__本文抜粋__:

▬▬▬

また、OCT AngiographyとはOCT検査で取得した網膜の断層画像から赤血球の動きを読み取って血流情報のみを抽出し、網膜の血管の状態を精密に映し出すことができる画像処理技術です。この検査では血管の様子がくっきりと見えるため、新生血管が起こっている場所を容易に発見することができます。わずか3秒で撮影が終了するのもメリットの一つです。

それでは、ここより糖尿病網膜症に対する具体的な治療法についてご紹介します。

糖尿病網膜症治療における近年一番のトピックは、抗VEGF(Vascular Endothelial Growth Factor:抗血管内皮増殖因子)薬が保険適用となり、患者さんに投与できるようになったことです(抗VEGF薬が登場する以前、糖尿病網膜症の治療はレーザー治療あるいは硝子体手術の二種類でした)。

抗VEGF薬は新生血管の産生や血管成分の漏出を防ぐ機能を持ち、病状の進行を抑制します。この抗VEGF薬が導入されて以降、患者さんの視力予後(経過に伴い視力がどう変化するか)は格段に改善しました。

もともと抗VEGF薬は加齢黄斑変性(加齢によって黄斑に変性が生じる疾患)の治療薬として導入された薬ですが、次いで網膜静脈閉塞症および糖尿病網膜症の治療薬としても保険が適用されるようになりました。

▬▬▬

__データ抽出__:

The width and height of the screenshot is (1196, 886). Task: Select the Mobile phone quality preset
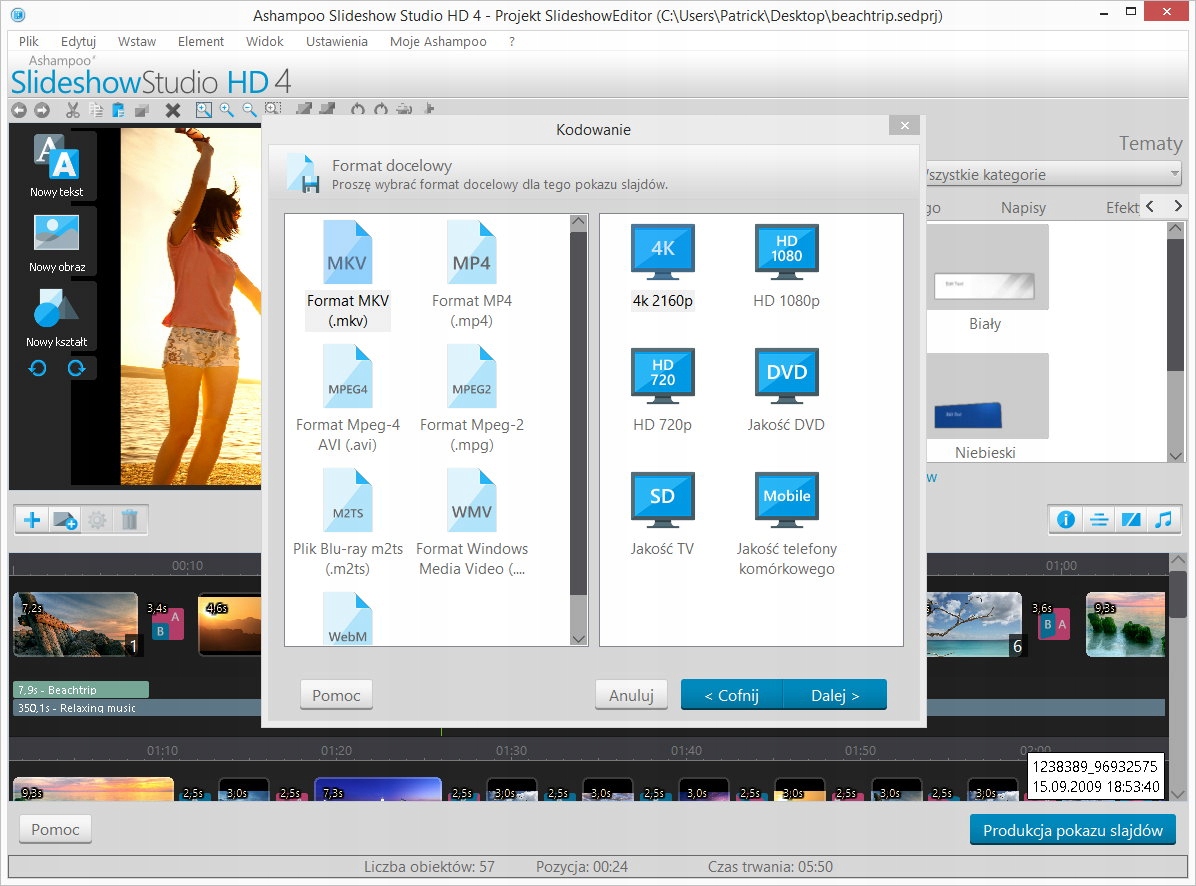click(786, 501)
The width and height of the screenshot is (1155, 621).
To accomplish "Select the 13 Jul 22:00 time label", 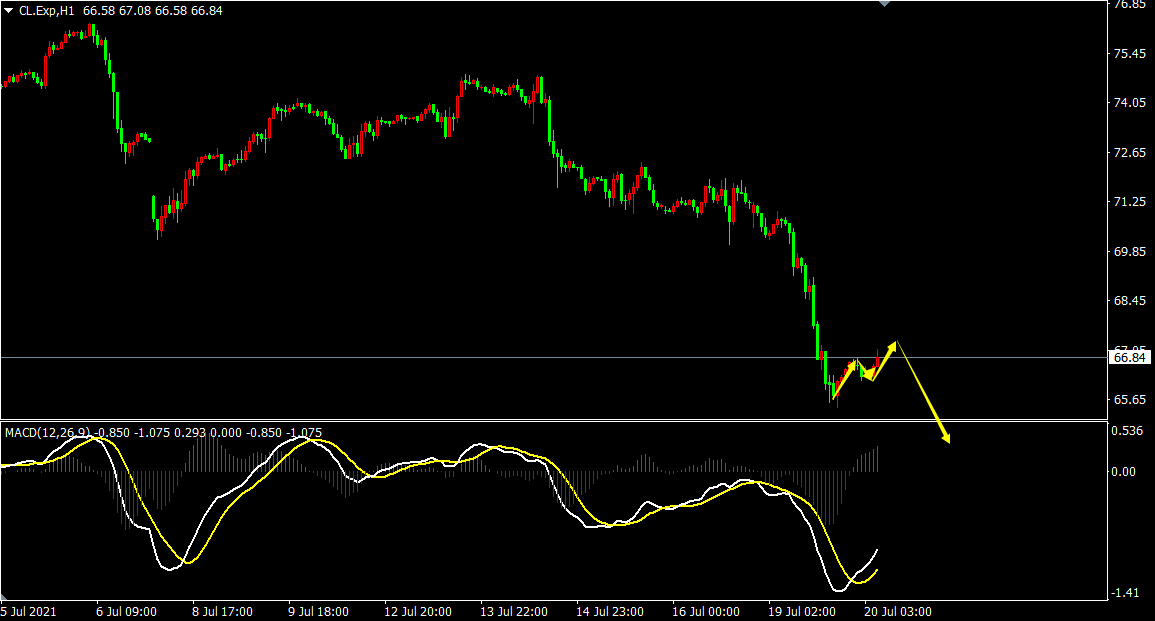I will (514, 611).
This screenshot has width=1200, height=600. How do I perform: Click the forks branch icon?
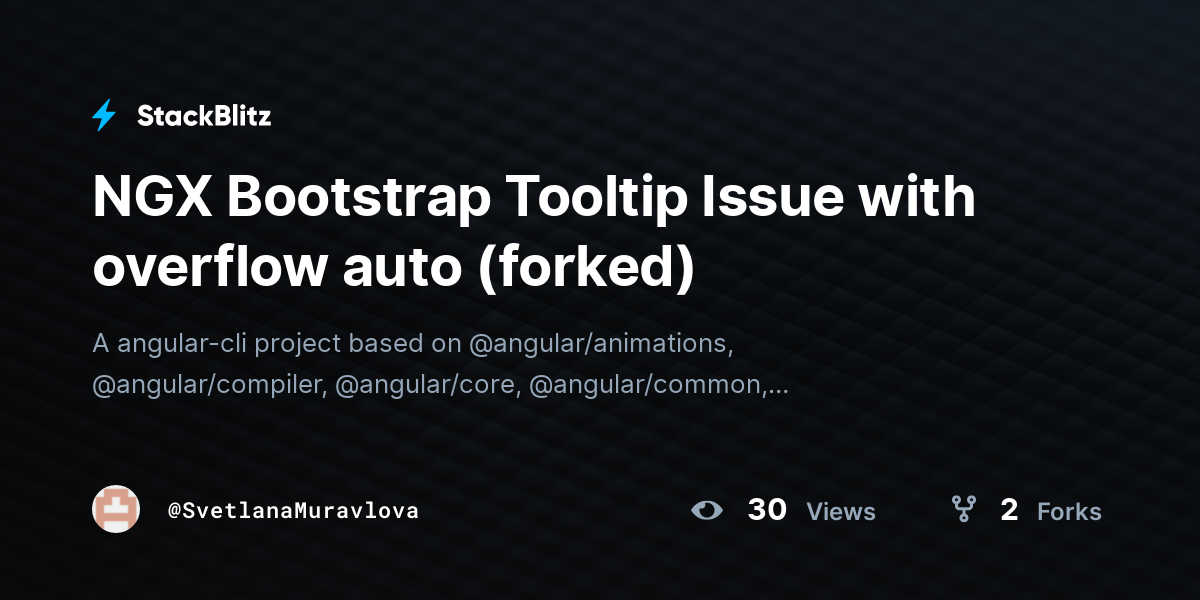pyautogui.click(x=964, y=510)
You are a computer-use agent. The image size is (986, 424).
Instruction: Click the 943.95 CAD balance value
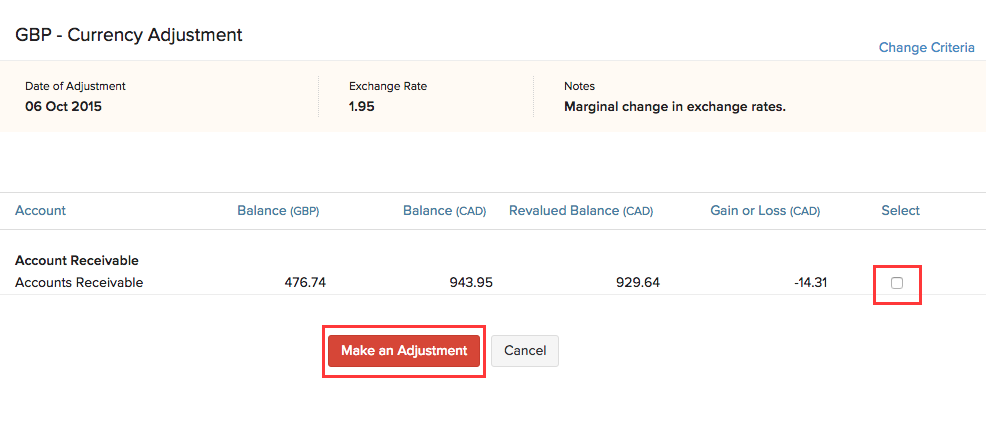click(x=471, y=283)
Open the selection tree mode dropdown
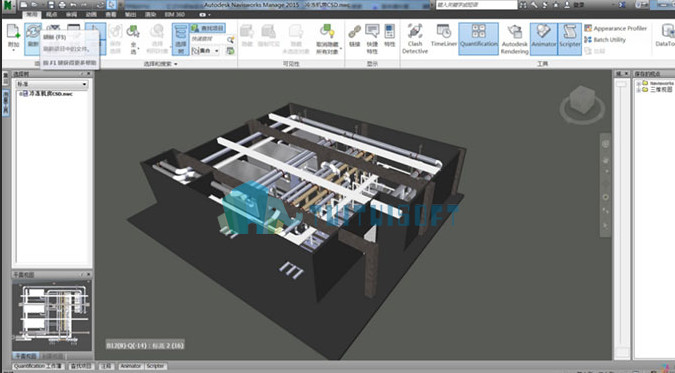Image resolution: width=675 pixels, height=373 pixels. 52,84
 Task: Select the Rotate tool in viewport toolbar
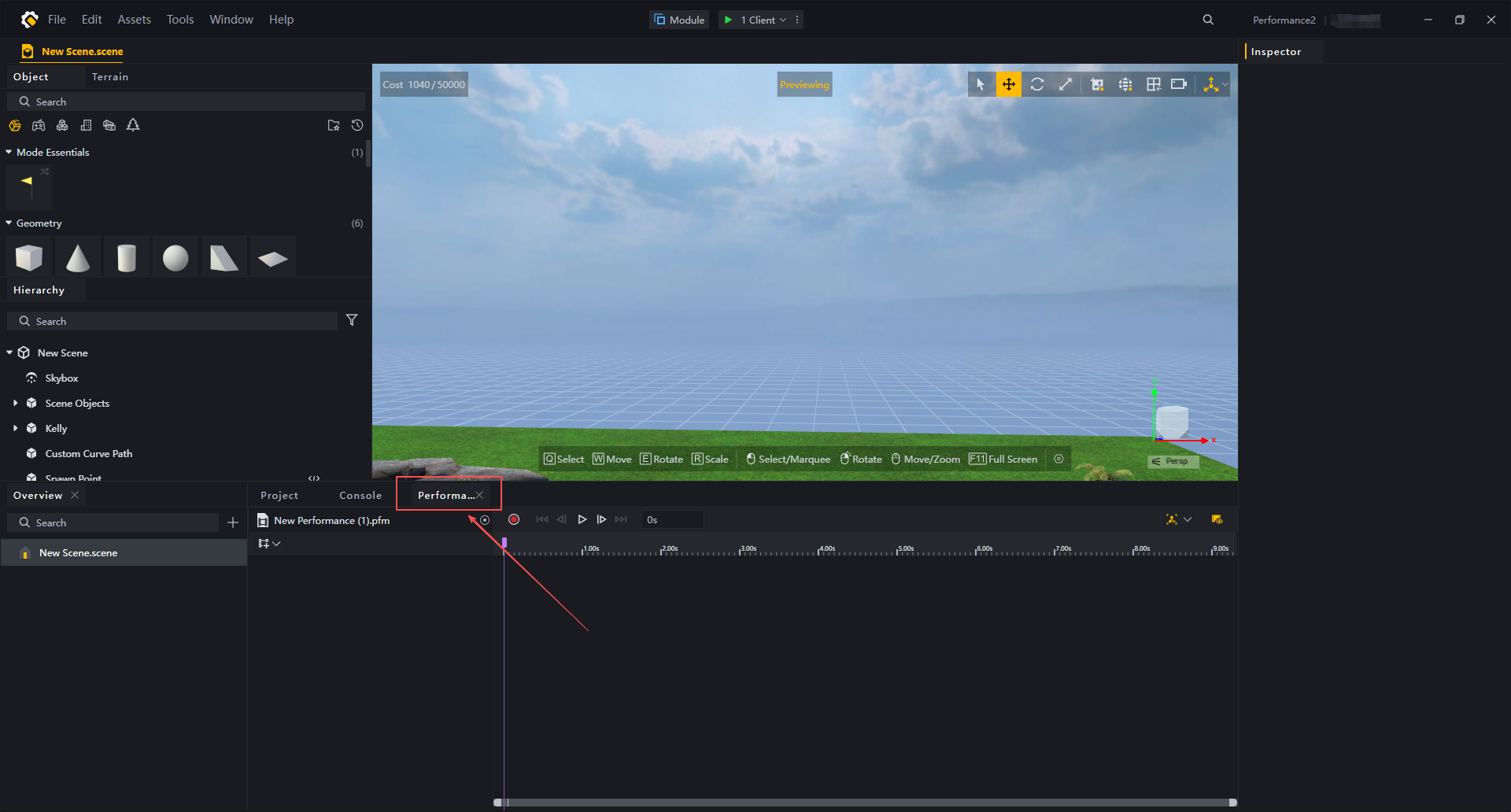pos(1036,84)
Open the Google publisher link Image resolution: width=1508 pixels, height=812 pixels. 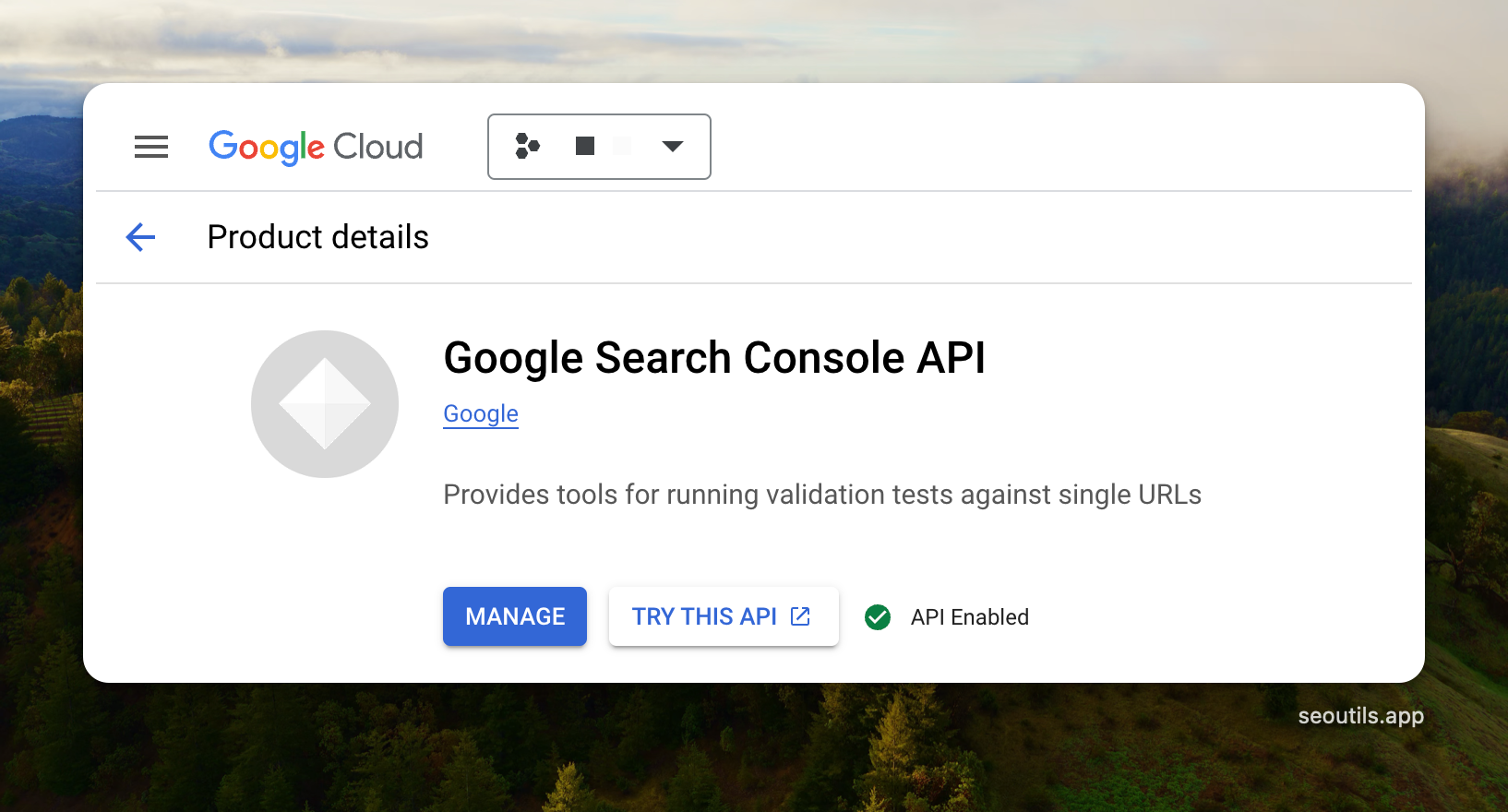pyautogui.click(x=481, y=414)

▬▬▬

__求められる内容__: 糖尿病網膜症の治療を扱った本文抜粋は、最後の一文の後にどう続くでしょうか？その続きを書いてください。 上のエントリーは、この作業では一切使いません。

__課題の出力__:
糖尿病網膜症に対する抗VEGF薬はラニビズマブ(遺伝子組換え)とアフリベルセプト(遺伝子組換え)、ブロルシズマブ(遺伝子組換え)、ファリシマブ(遺伝子組換え)が保険適用されています(2023年3月現在)。

また抗VEGF療法では、視力回復の効果も同時に見込めます。抗VEGF薬によって黄斑浮腫(「黄斑部」という対象物を見ることにおいて重要な役割を果たす部分が浮腫むこと)が改善され、視力の低下を防ぐことができるようになったためです。

研究の結果、抗VEGF療法を受けた患者さんの視力は2年程度の時間をかけて段階的に上昇していくことが判明しています。

抗VEGF薬は薬の値段が高く、患者さんは1か月あたり約5万円の医療費を負担しなければなりません(3割負担の場合)。

レーザー治療(網膜光凝固術)は以前より糖尿病網膜症の治療に用いられている方法ですが、これにおいても新しい技術が開発されています。

レーザー治療の目的は、主に網膜の酸素不足を解消し、新生血管の発生を予防したり、すでに出現してしまった新生血管を減らすことです。レーザー治療では正常な網膜の一部を犠牲にしますが、全ての網膜がダメージを受けるのを防ぐためにはやむを得ません。

レーザー治療は、これ以上糖尿病網膜症が悪化しないようにするための治療であって、決して網膜を元の状態に戻すための治療ではないことに注意が必要です。まれに視力が上がることもありますが、多くの場合、治療後の視力は不変かむしろ低下します。

治療は通常、通院で行い、網膜症の進行具合によってレーザーの照射数や照射範囲は異なります。早い時期にレーザー治療を行えばかなり有効であり、将来の失明予防のために大切です。

抗VEGF療法やレーザー治療を行っても病状が回復しない場合は硝子体手術をする場合があります。

硝子体手術とは、目の中の出血(眼底出血)や増殖した組織を取り除いたり、剥離した網膜を元に戻したりするものです。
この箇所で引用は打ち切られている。